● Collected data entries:
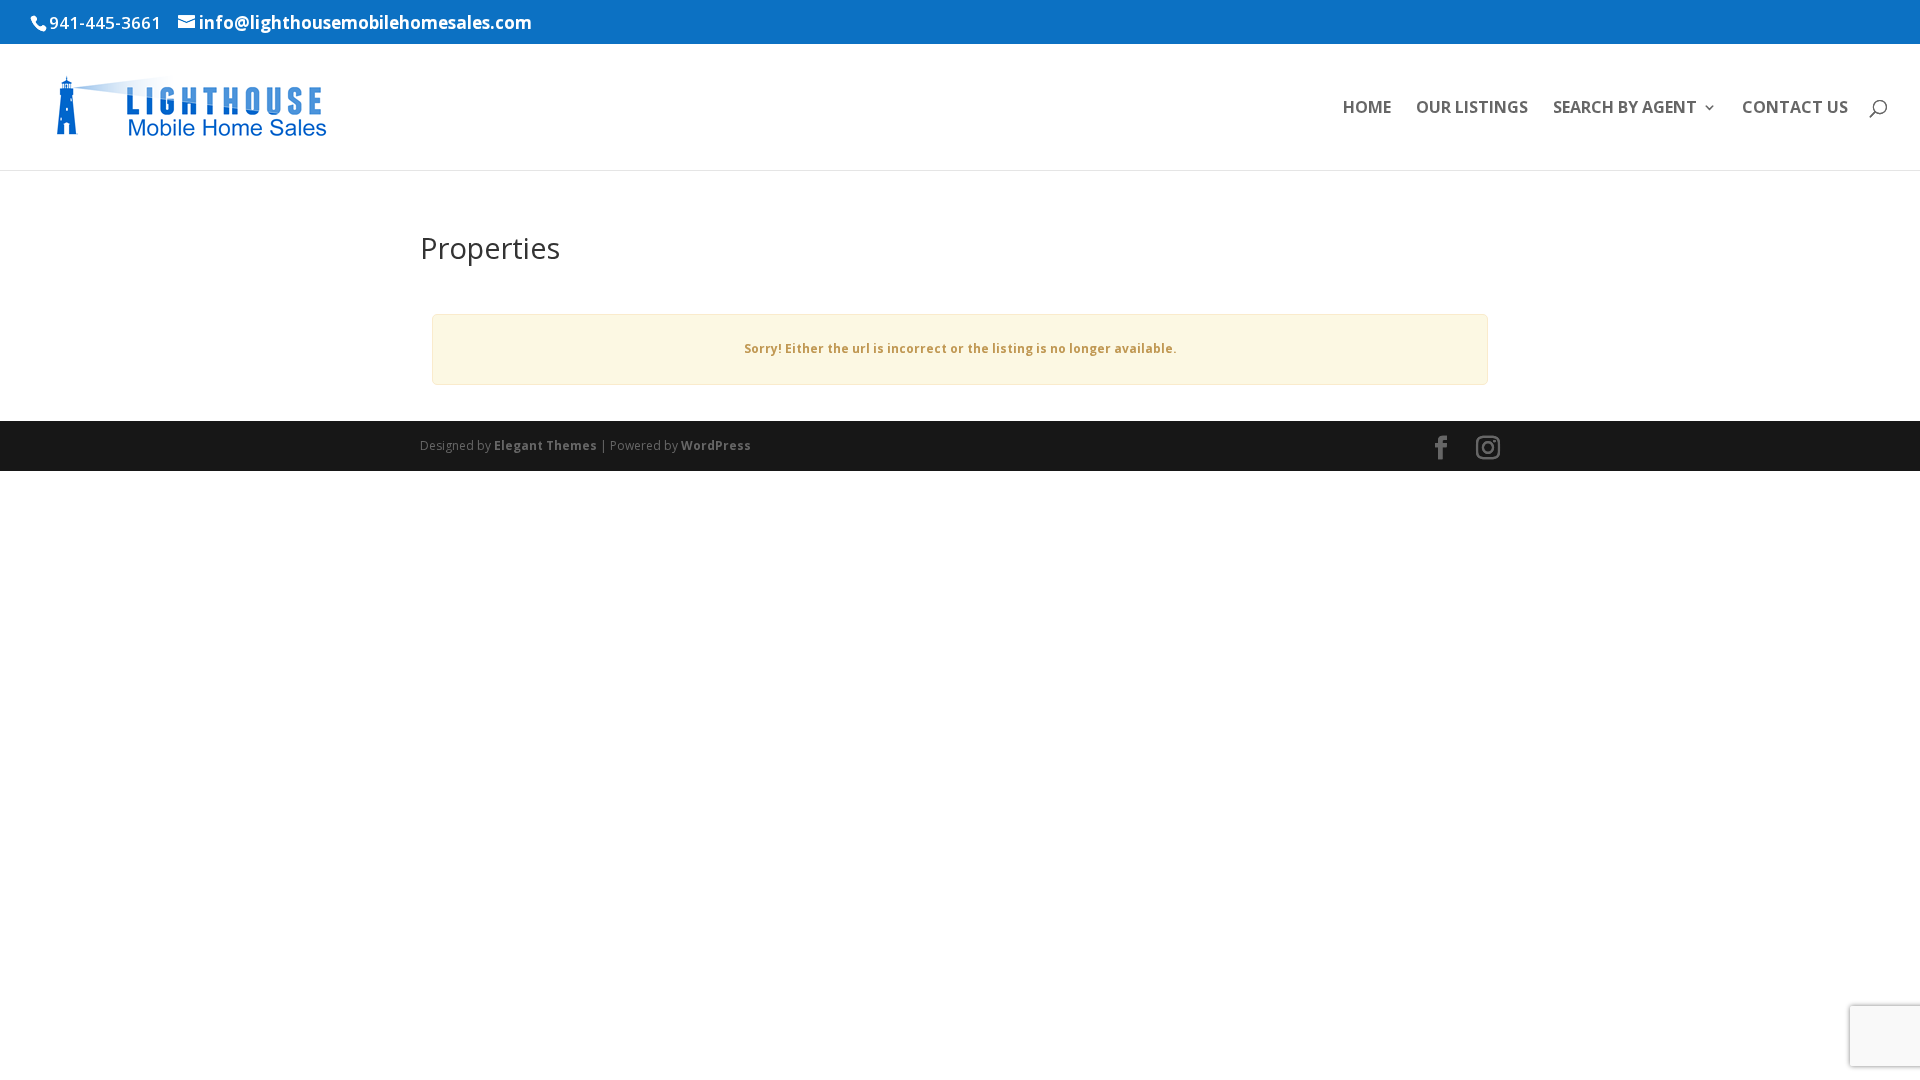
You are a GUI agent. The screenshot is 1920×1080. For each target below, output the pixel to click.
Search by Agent (1625, 109)
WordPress (716, 445)
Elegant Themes (545, 445)
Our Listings (1472, 109)
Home (1367, 109)
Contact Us (1795, 109)
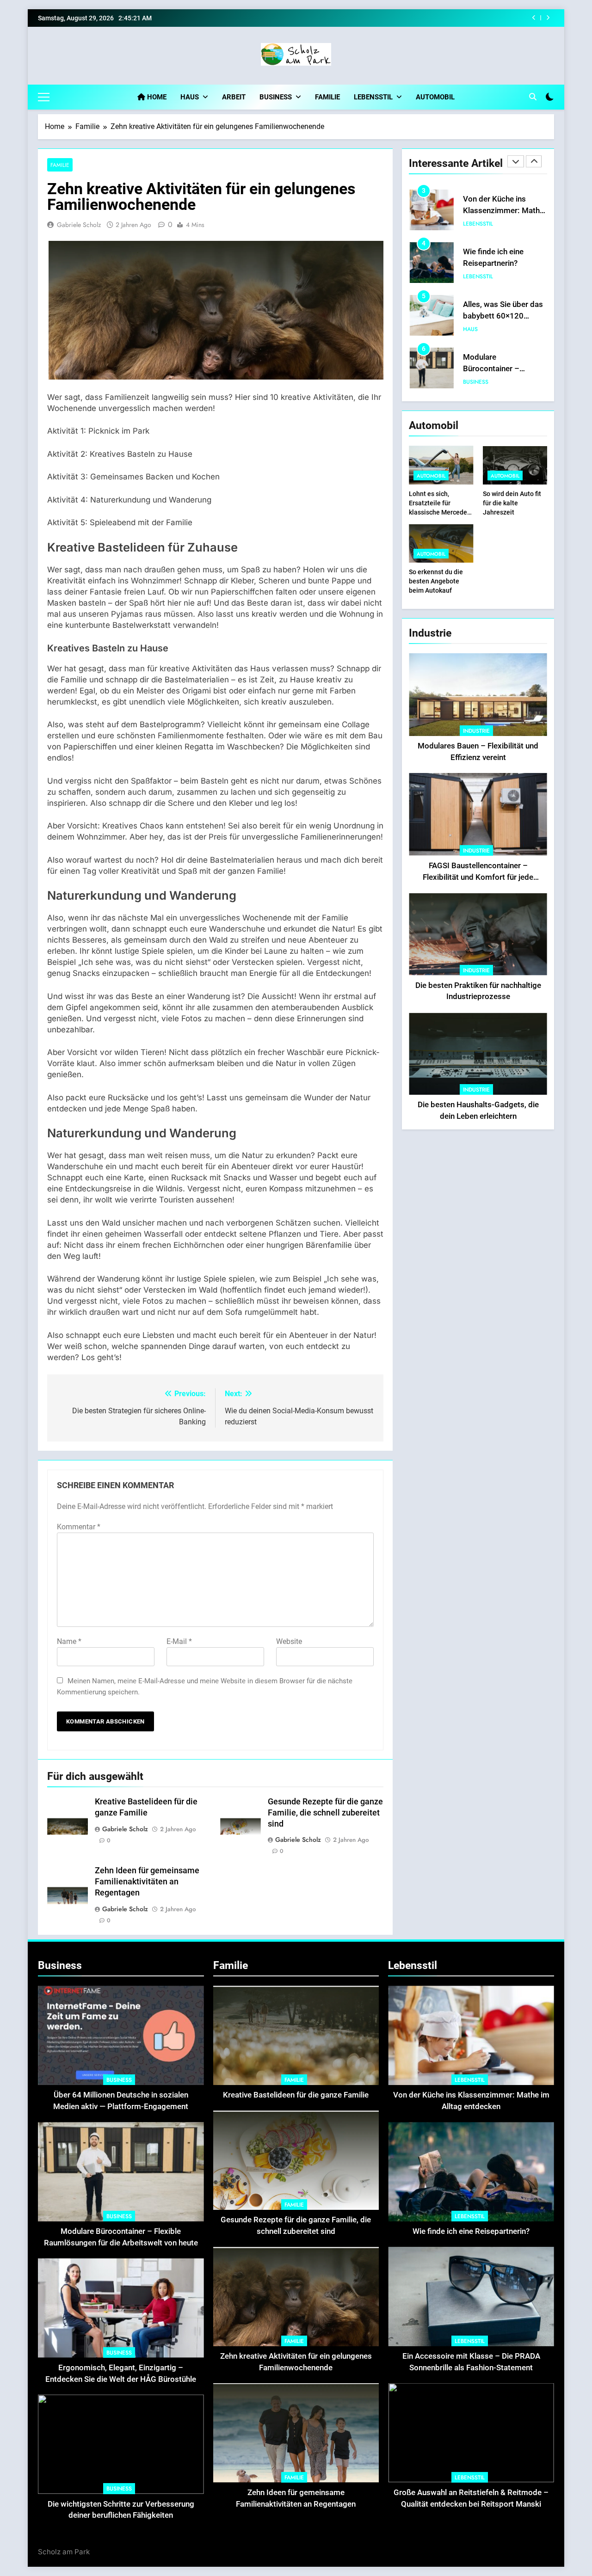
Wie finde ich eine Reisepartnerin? (464, 18)
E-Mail (179, 1641)
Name (69, 1641)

● DESCRIPTION OF THE TASK: What is needed is a word-for-word copy of the records above, excluding pictures.

● OUTPUT BELOW:
You are a GUI agent. The screenshot is 1920×1080. For each target below, output the pixel to click.
Search by Agent (1625, 109)
WordPress (716, 445)
Elegant Themes (545, 445)
Our Listings (1472, 109)
Home (1367, 109)
Contact Us (1795, 109)
Wie finde ich eine Reisepartnerin? (464, 18)
E-Mail (179, 1641)
Name (69, 1641)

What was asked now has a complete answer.